**TEXT PROVIDED:**
## begin
Confusion! I just devoted my 1 day on WV!  Your suggesting me todo WV + Blah? Hmm...... IF I decide to do WV + Blah, where would the algorithms be? Which ones?


----------



## Athefre (Apr 19, 2010)

I don't know where any are, I'm not sure if blah ever made them. I have my solutions written down, but they may not have the shortest average.


----------



## koreancuber (Apr 19, 2010)

Athefre said:


> I don't know where any are, I'm not sure if blah ever made them. I have my solutions written down, but they may not have the shortest average.



Hmmm.... and how many are there?


----------



## Athefre (Apr 19, 2010)

It's the same as Winter Variation only you are disorienting the corners, so 27.


----------



## koreancuber (Apr 19, 2010)

Athefre said:


> It's the same as Winter Variation only you are disorienting the corners, so 27.



Hmmm... so.. WITH mirrors, 108 (54/54 (with mirrors) WV/Blah + PLL/ZZ-a? That would be decent. Does anyone here know the exact move count and number of algs there are in the ZZ-a?


----------



## 4Chan (Apr 20, 2010)

ZBLL (ZZ-a): Often labelled as the holy grail of speed cubing, this method completes the last layer by orienting the corners and permuting the corners and edges, all in one step. It involves 494 distinct cases, and requires learning a minimum of 177 algorithms assuming mirrors and inverses are applied. Completing the last layer has an average move count of 12.08, which is a significant advantage over the 2-look options.[12]

From your first post. 

For the whole solve, I find between 40-55 turns.


----------



## 4Chan (Apr 20, 2010)

...I don't think you understand, that's 494 cases *WITH ORIENTATION.*


----------



## 4Chan (Apr 20, 2010)

Oh noes, not that site.
With determination, and some ingenuity, you can cut that number by roughly 3/5ths, and then learn it in a few months.

Mister Eastamazonantidote generated a full list on the wiki.
(I had to generate my own algs. >.o)

EDIT: If you have an Skype, AIM or a Yahoo IM, I can show you how to do COLL with minimal algorithm memorization.
I can also make a tinychat and tell you some tricks if you want.


----------



## Edward (Apr 20, 2010)

koreancuber said:


> 4Chan said:
> 
> 
> > Oh noes, not that site.
> ...



Me too D:.


----------



## 4Chan (Apr 20, 2010)

Okay, so I'll go make a tinychat and then teach you all tricks and how to do COLL in minimal algs.
## end
Element and text location data
## begin
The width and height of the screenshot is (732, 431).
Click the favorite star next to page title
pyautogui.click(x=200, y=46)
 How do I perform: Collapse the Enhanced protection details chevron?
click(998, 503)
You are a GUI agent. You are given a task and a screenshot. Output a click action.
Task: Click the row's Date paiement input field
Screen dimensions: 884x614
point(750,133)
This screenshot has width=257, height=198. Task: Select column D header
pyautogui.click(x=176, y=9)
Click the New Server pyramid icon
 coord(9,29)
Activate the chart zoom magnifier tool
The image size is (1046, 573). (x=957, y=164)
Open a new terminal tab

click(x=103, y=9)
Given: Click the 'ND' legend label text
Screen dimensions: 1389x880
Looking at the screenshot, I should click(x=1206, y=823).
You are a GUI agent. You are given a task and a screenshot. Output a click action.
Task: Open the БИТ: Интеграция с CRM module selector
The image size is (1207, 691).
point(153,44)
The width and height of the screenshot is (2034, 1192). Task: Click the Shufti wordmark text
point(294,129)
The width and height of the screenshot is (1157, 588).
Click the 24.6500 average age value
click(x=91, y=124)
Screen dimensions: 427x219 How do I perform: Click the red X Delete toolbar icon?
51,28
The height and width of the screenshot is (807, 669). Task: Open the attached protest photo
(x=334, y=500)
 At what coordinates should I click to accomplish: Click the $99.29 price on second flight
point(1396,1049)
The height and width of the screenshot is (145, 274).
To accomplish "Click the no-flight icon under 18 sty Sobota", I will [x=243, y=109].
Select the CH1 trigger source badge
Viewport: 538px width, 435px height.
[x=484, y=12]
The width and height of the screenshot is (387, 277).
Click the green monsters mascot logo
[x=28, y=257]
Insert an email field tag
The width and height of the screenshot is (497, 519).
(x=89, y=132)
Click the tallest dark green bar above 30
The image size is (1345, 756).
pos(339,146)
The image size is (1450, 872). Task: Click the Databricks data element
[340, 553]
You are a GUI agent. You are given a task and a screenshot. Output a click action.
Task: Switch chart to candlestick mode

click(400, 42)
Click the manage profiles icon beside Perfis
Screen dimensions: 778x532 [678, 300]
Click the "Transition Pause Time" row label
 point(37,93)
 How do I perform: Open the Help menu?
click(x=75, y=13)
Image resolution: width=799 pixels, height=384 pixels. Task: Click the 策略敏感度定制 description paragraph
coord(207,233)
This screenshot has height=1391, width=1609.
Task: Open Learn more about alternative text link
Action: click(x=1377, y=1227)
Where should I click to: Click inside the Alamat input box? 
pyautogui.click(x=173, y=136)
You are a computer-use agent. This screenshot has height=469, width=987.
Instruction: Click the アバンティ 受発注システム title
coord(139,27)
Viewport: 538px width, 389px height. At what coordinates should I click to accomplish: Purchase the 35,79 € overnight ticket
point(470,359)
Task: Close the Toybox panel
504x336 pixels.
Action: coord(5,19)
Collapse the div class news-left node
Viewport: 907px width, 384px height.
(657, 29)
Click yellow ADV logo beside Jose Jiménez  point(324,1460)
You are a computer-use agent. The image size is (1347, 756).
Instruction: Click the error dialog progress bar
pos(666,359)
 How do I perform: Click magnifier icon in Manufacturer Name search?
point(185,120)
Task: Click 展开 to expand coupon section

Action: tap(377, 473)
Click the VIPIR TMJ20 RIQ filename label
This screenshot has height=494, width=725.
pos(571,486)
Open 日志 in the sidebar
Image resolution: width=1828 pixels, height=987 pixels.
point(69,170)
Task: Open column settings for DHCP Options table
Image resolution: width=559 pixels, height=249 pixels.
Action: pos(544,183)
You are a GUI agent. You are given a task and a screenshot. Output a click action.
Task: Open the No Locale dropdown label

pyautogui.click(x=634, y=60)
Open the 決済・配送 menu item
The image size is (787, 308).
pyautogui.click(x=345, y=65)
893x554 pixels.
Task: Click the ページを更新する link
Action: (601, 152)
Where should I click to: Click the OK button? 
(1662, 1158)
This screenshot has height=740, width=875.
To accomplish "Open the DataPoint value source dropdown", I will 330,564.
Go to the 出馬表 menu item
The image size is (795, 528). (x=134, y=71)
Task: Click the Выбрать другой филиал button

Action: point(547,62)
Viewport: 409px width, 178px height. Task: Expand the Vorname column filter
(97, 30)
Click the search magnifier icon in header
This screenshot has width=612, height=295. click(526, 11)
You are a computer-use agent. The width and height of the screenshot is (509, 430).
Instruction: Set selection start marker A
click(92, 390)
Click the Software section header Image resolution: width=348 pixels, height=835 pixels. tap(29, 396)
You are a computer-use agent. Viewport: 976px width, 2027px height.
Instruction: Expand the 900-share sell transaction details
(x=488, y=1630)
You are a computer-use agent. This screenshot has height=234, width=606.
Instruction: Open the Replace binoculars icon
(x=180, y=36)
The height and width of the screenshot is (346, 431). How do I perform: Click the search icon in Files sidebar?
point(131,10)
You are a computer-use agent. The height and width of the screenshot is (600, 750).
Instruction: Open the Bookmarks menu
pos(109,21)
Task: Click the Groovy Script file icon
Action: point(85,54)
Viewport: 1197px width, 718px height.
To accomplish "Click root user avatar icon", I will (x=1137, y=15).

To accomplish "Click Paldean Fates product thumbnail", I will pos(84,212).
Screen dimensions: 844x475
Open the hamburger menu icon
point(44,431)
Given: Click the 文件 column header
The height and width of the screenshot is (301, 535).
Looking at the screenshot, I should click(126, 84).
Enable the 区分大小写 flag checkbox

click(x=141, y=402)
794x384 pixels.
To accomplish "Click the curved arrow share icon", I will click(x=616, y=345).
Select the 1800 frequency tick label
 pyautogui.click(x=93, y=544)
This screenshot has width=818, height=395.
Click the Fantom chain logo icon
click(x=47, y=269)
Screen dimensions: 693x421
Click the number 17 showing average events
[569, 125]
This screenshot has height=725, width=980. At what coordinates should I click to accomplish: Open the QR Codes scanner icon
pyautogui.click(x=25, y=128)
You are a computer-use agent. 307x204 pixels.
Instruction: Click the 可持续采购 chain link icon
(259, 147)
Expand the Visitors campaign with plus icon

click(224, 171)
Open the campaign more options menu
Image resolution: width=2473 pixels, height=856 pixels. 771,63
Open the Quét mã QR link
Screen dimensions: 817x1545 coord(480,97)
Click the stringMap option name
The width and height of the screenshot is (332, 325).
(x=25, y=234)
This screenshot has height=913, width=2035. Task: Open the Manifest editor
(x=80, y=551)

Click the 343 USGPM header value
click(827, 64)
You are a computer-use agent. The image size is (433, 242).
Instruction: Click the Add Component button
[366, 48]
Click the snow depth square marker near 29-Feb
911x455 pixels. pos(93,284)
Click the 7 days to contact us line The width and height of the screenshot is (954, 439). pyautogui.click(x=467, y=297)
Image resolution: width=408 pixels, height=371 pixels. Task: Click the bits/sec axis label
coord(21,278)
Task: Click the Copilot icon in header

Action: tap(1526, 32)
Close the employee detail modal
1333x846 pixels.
## end
**TASK:** Continue the forum thread about last-layer cubing algorithms from the point where it stops. The entries have no connection to the forum thread about cubing methods.

**TASK ANSWER:**
http://tinychat.com/myshipsails


----------



## eastamazonantidote (Apr 20, 2010)

Just take a gander at my sig for ZBLL algs (I still get that tingly feeling when people acknowledge my work). I know at least 1 alg there is wrong and a whole set that I changed when I learned it but I don't feel that warrants a bump so I'll wait until I finish bigger things.

Anyway, ZBLL easily has the most potential. COLL + EPLL is incredibly fast. OCLL + PLL is not as practical with the edges oriented. WV recognition is the most difficult part, but if you get through that there should be now problems using that.

As for learning COLL algs, it's easy. Just perform the alg a thousand times or so. Don't look for where the pieces go but rather the sticker colors (Baum has the best description that I've found). I still struggle sometimes with L cases (I forget which stickers to look at). Otherwise recognition might be faster than OCLL recognition. What am I talking about? Just recognizing the sticker colors for the COLL case gives you the OCLL case faster than finding the orientation of the pieces sometimes. Weird...that's my rant for the day


----------



## Sir E Brum (Apr 20, 2010)

I currently use ZZ-VH (COLL + EPLL) and I love how fast the LL is.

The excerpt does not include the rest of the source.